▸ **Instructions for the task**
Starting at the line that contains "Task: Click the bullet dot before Questions" and continuing through the end of the listing, edit the text by replacing "Toggle" with "Switch" and keeping everything else unchanged. Output only those lines, without the pictures.

▸ **Information shown**
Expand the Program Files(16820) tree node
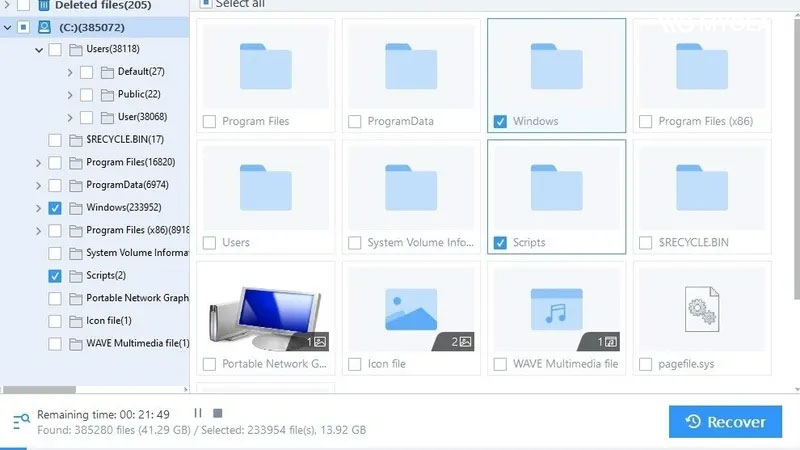This screenshot has height=450, width=800. (x=39, y=163)
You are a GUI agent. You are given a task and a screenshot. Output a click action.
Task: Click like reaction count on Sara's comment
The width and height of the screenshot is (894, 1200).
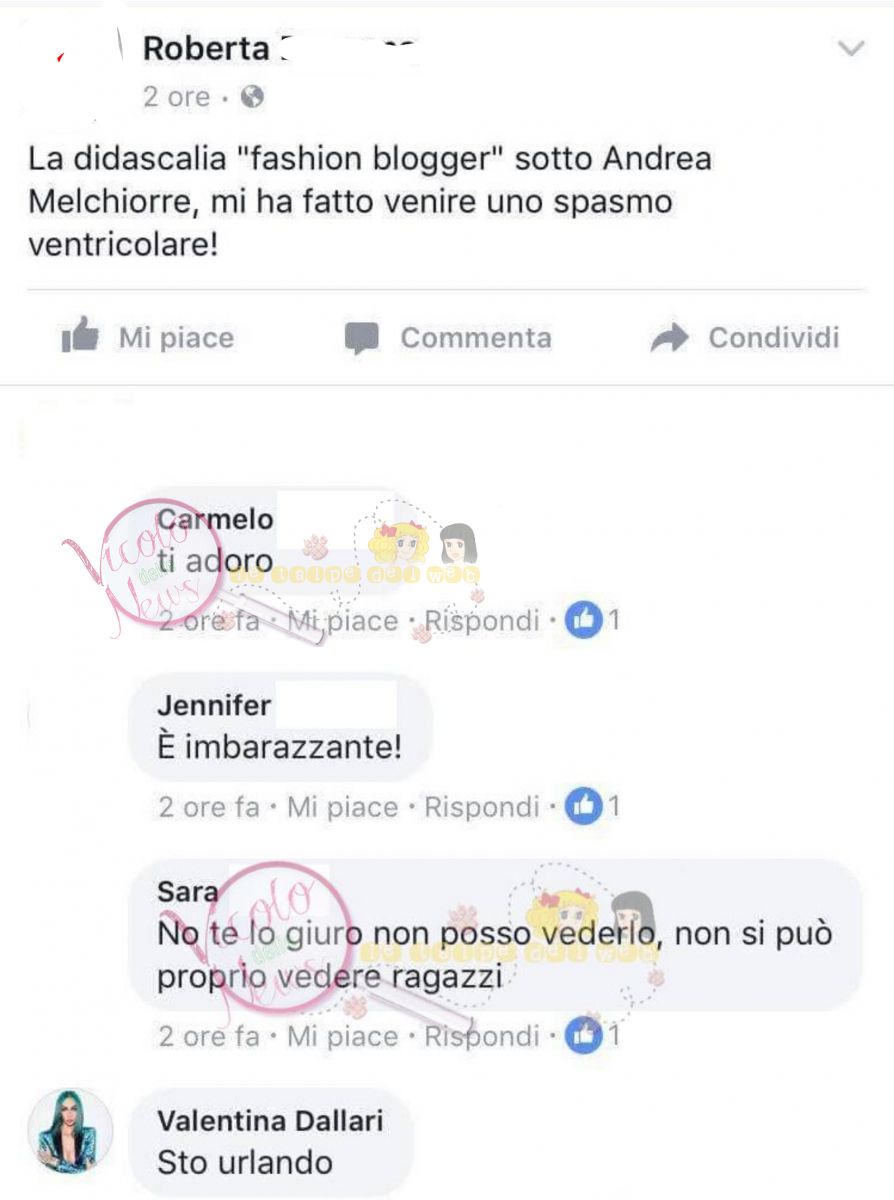pos(593,1035)
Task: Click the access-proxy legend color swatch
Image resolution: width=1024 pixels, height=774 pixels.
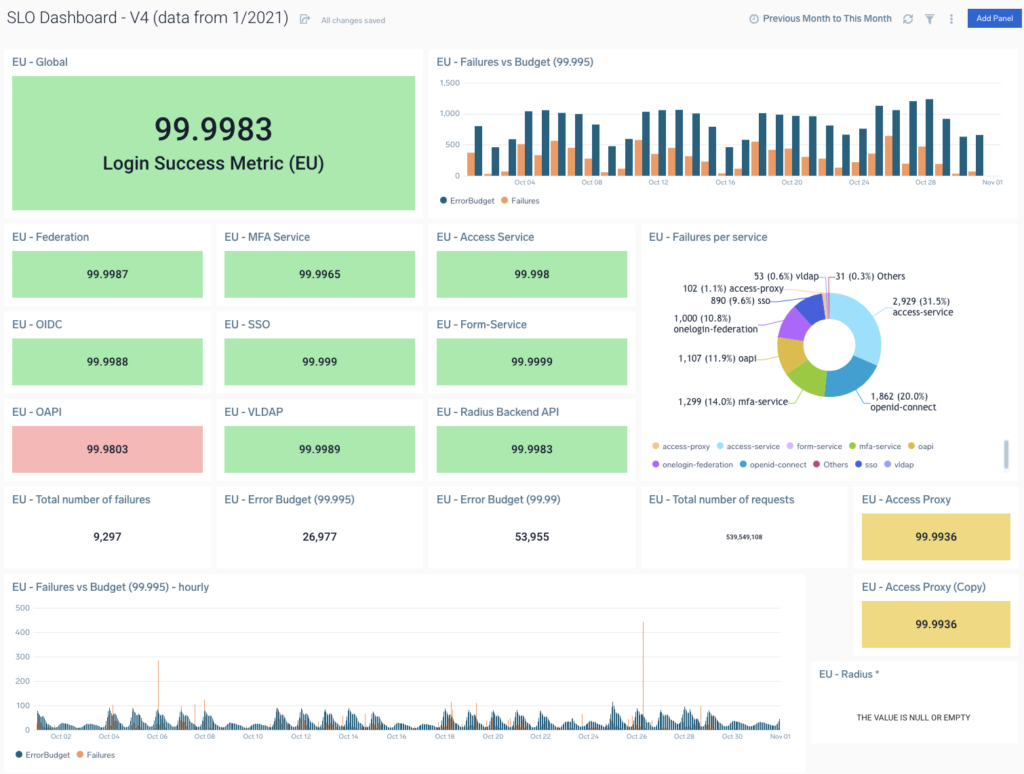Action: [655, 446]
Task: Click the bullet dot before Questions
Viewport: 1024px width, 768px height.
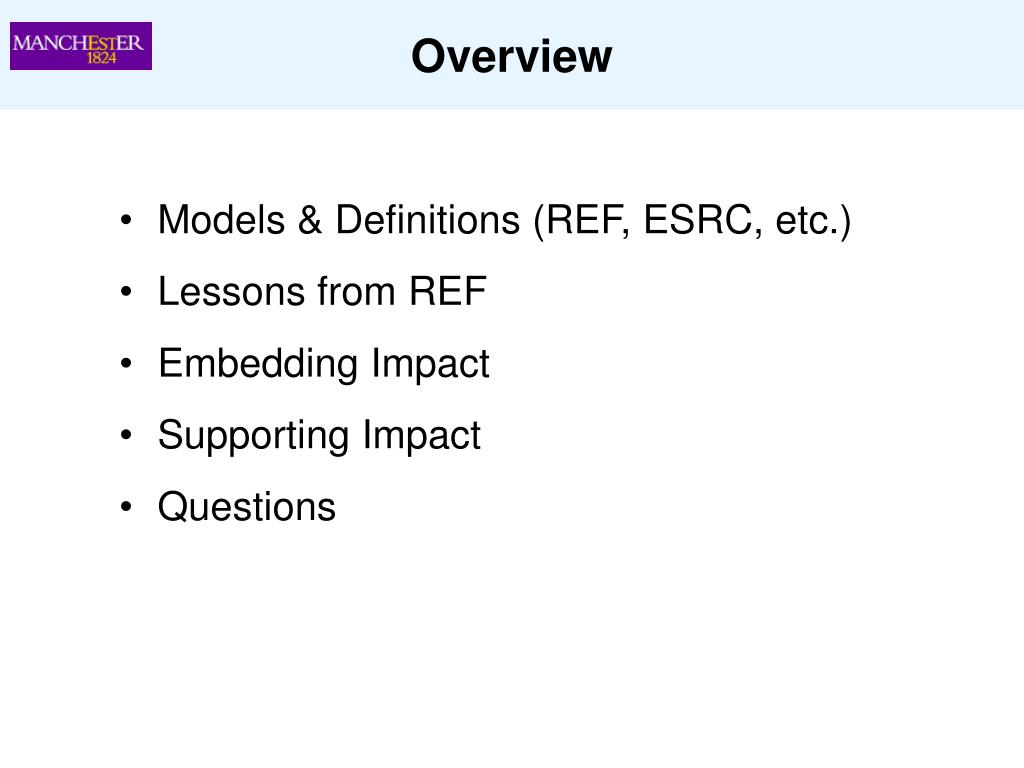Action: point(126,507)

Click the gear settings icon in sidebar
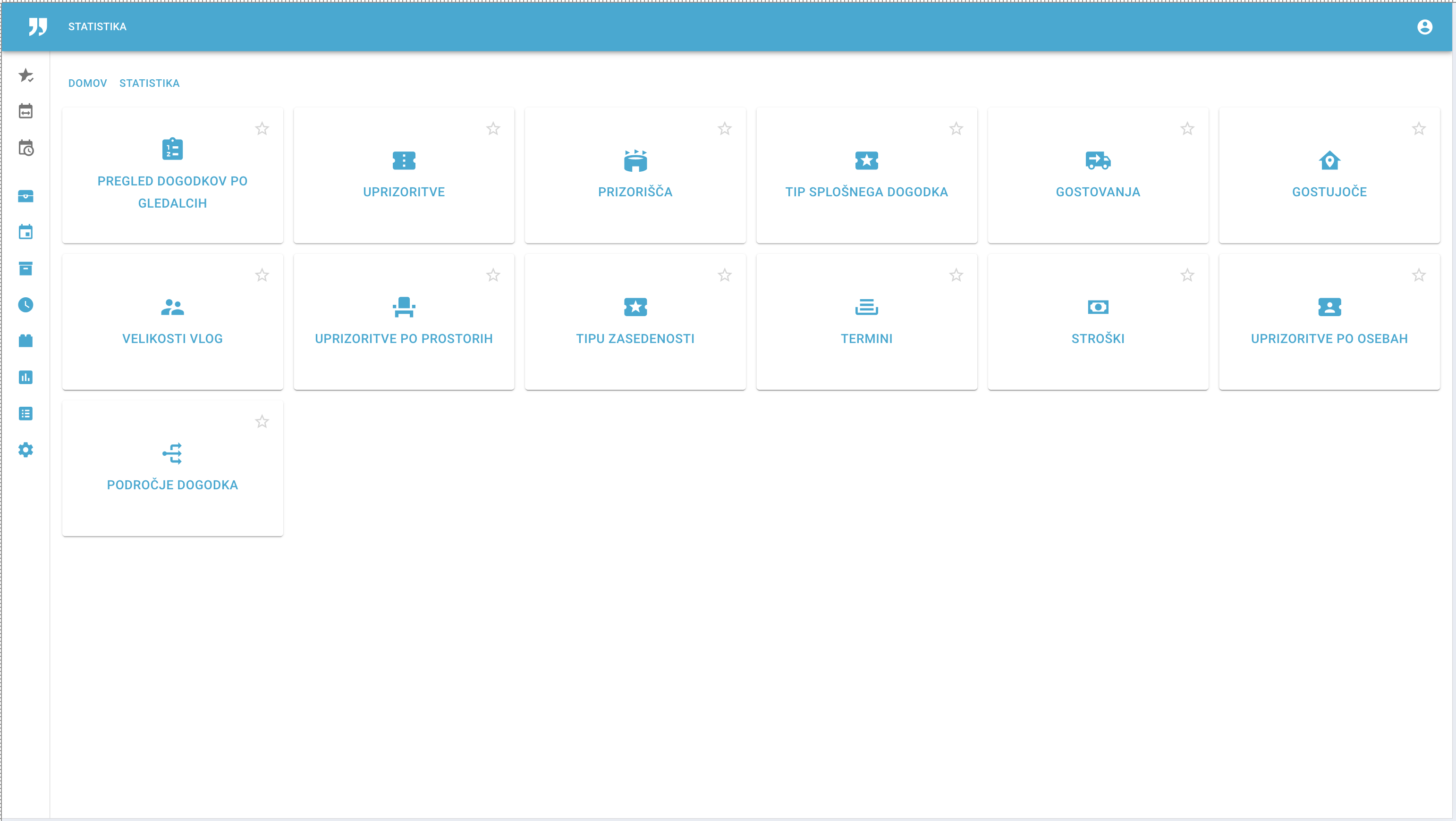point(26,450)
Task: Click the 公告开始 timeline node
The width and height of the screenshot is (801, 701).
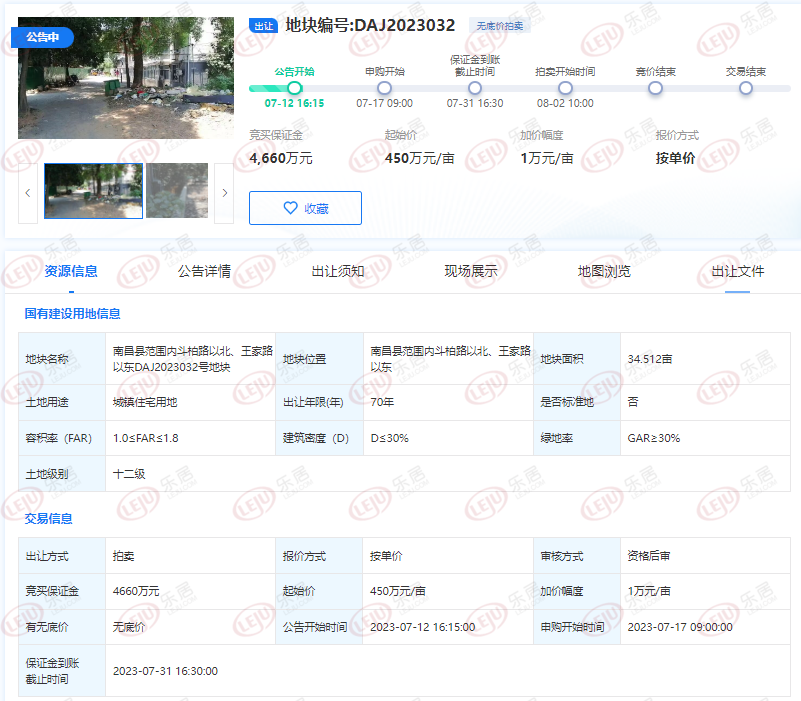Action: (294, 88)
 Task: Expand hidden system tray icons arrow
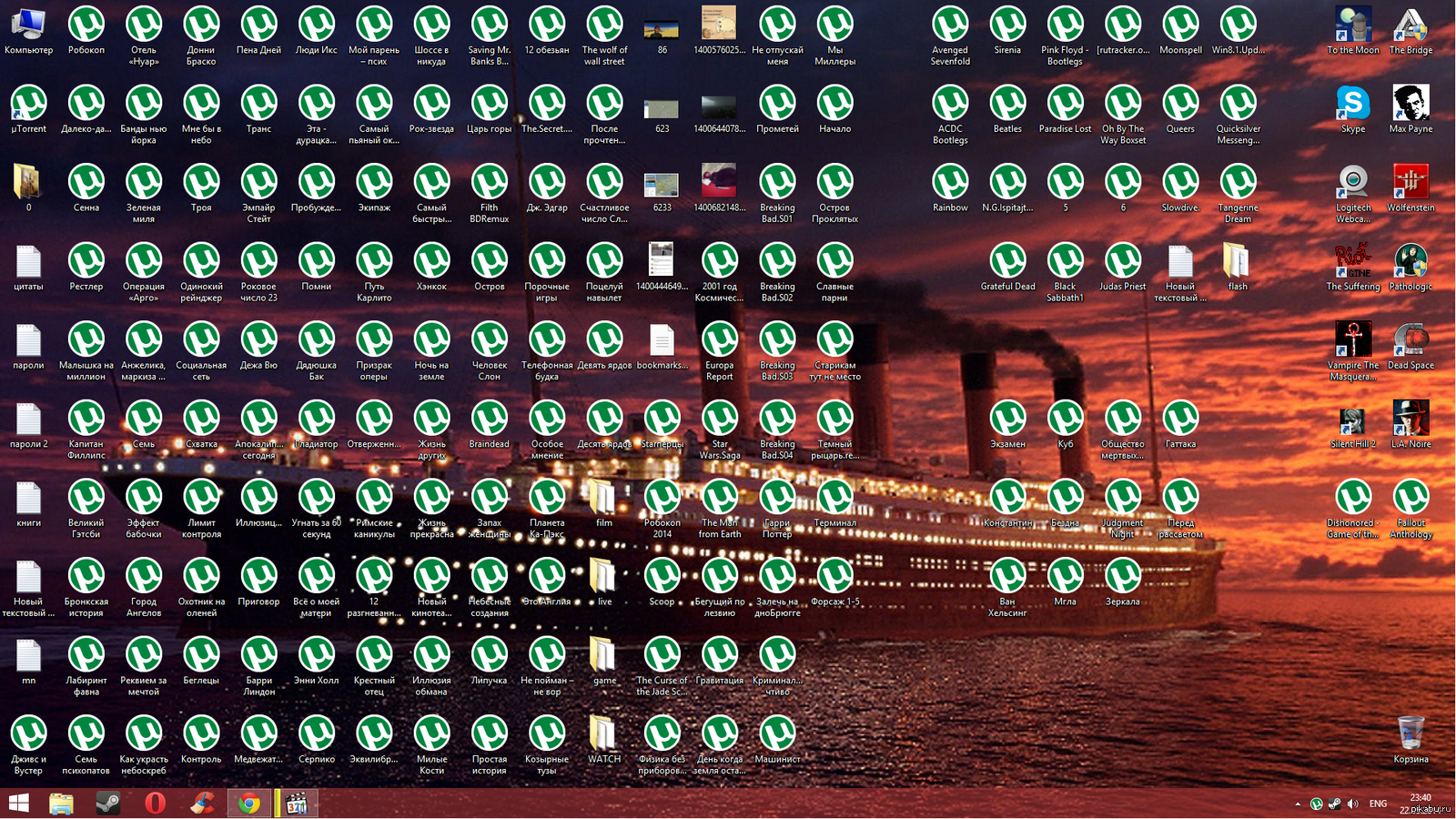1298,804
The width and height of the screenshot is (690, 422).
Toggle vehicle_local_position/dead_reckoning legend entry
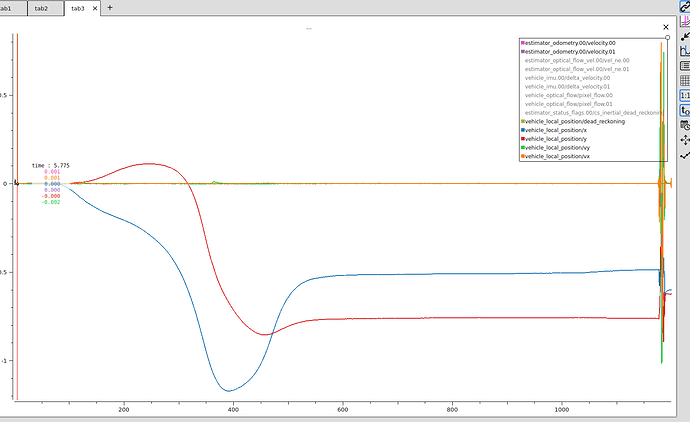pyautogui.click(x=574, y=121)
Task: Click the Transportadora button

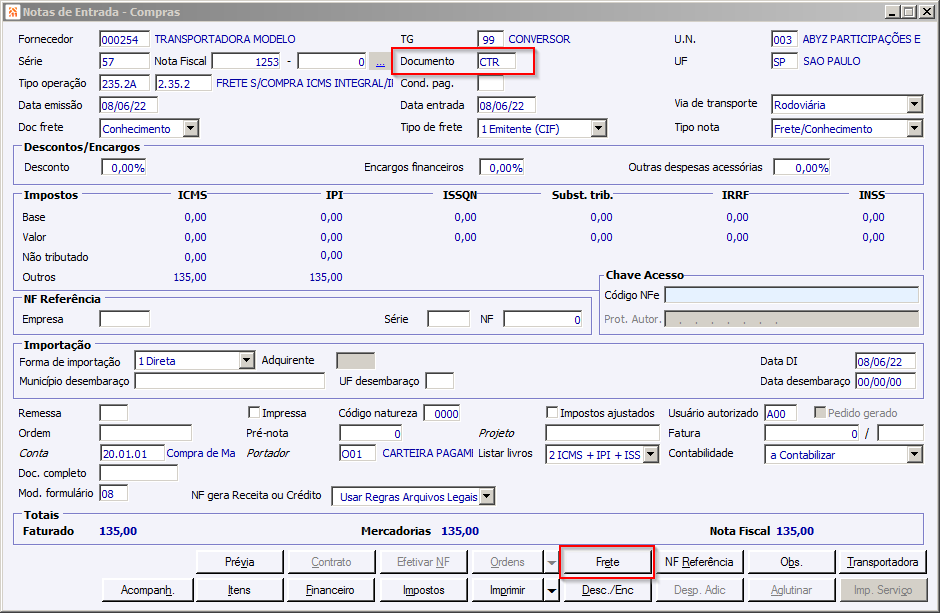Action: point(883,562)
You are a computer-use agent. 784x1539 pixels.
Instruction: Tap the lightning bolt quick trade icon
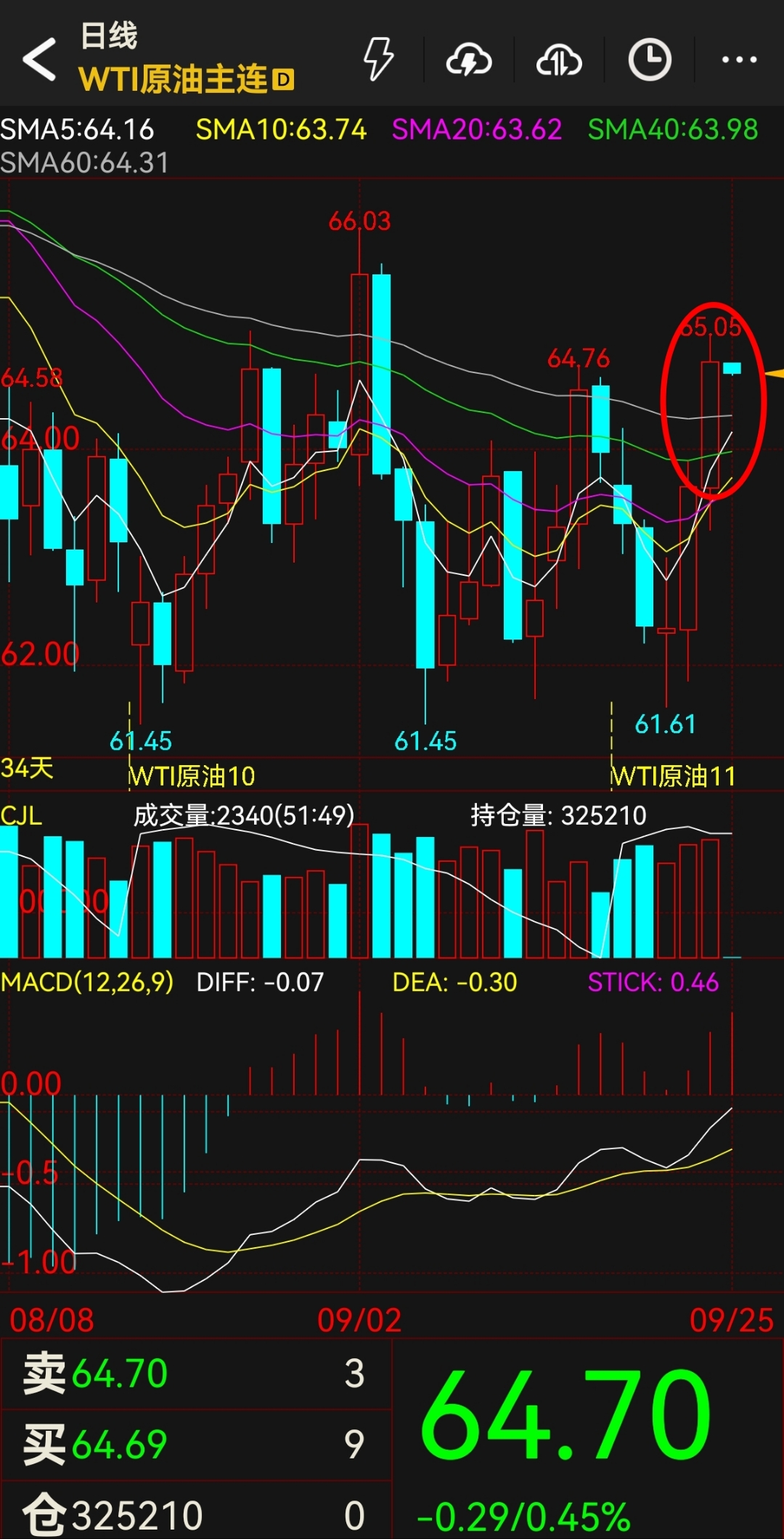[x=378, y=60]
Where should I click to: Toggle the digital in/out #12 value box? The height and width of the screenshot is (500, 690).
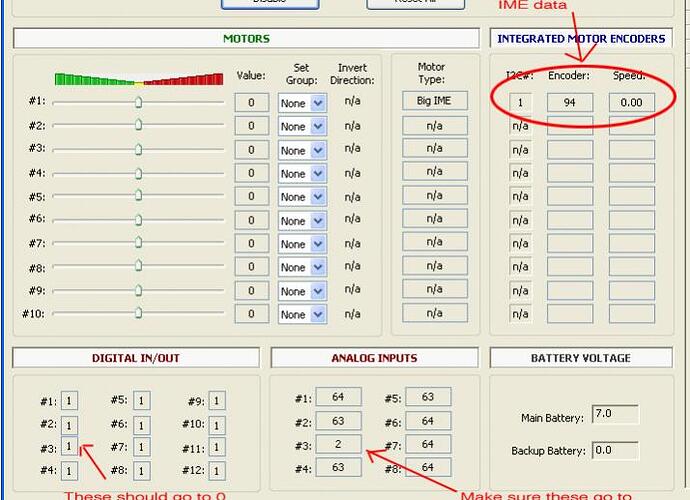(x=217, y=470)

▸ **The solution**
Task: Click the bullet dot before Questions
Viewport: 1024px width, 768px height.
Action: point(126,507)

Click the gear settings icon in sidebar
point(26,450)
Task: Click the 公告开始 timeline node
The width and height of the screenshot is (801, 701).
Action: (294, 88)
 Task: Expand hidden system tray icons arrow
1298,804
The width and height of the screenshot is (690, 422).
Switch vehicle_local_position/dead_reckoning legend entry
pyautogui.click(x=574, y=121)
Task: Click the Transportadora button

Action: point(883,562)
You are a computer-use agent. 784x1539 pixels.
Instruction: Tap the lightning bolt quick trade icon
[x=378, y=60]
Where should I click to: Switch the digital in/out #12 value box? The height and width of the screenshot is (500, 690).
(x=217, y=470)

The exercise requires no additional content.